:: Work item ::
Having located the line with "Given: Select the Cote libre dimension tool", repeat it and all remaining lines of the records exactly. Pictures do not belong in the answer.

:: Data for the task ::
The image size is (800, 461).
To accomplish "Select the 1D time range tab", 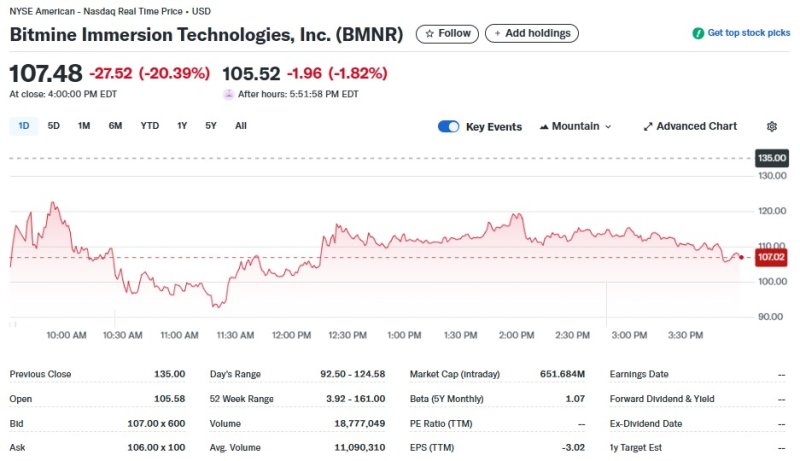I will pyautogui.click(x=23, y=126).
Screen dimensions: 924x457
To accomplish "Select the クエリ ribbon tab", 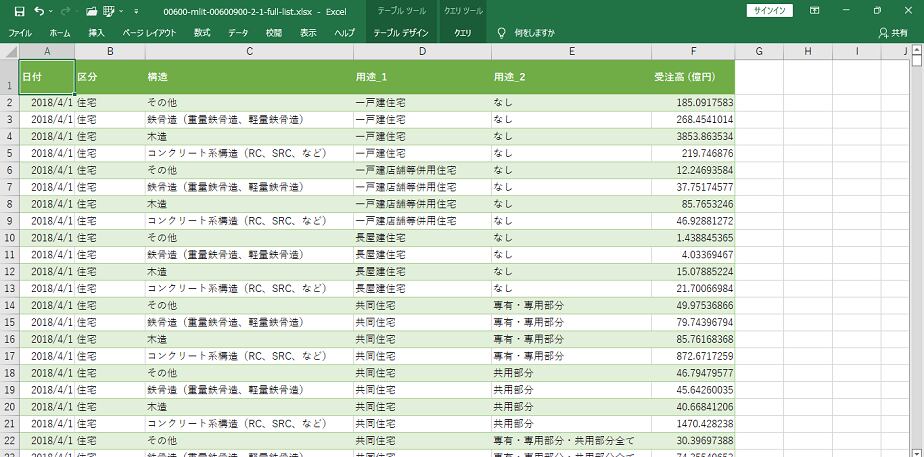I will (x=463, y=33).
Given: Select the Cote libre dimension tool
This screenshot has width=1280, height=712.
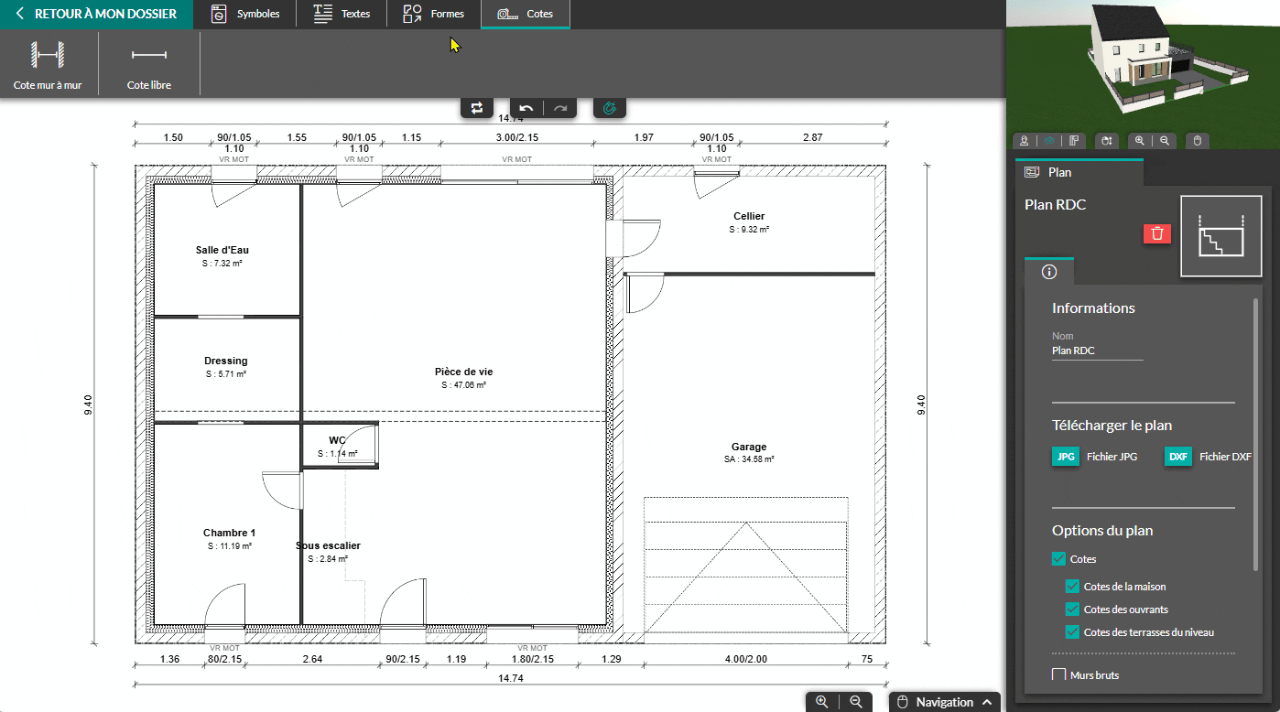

:: Reply ::
Given: Select the Cote libre dimension tool
This screenshot has width=1280, height=712.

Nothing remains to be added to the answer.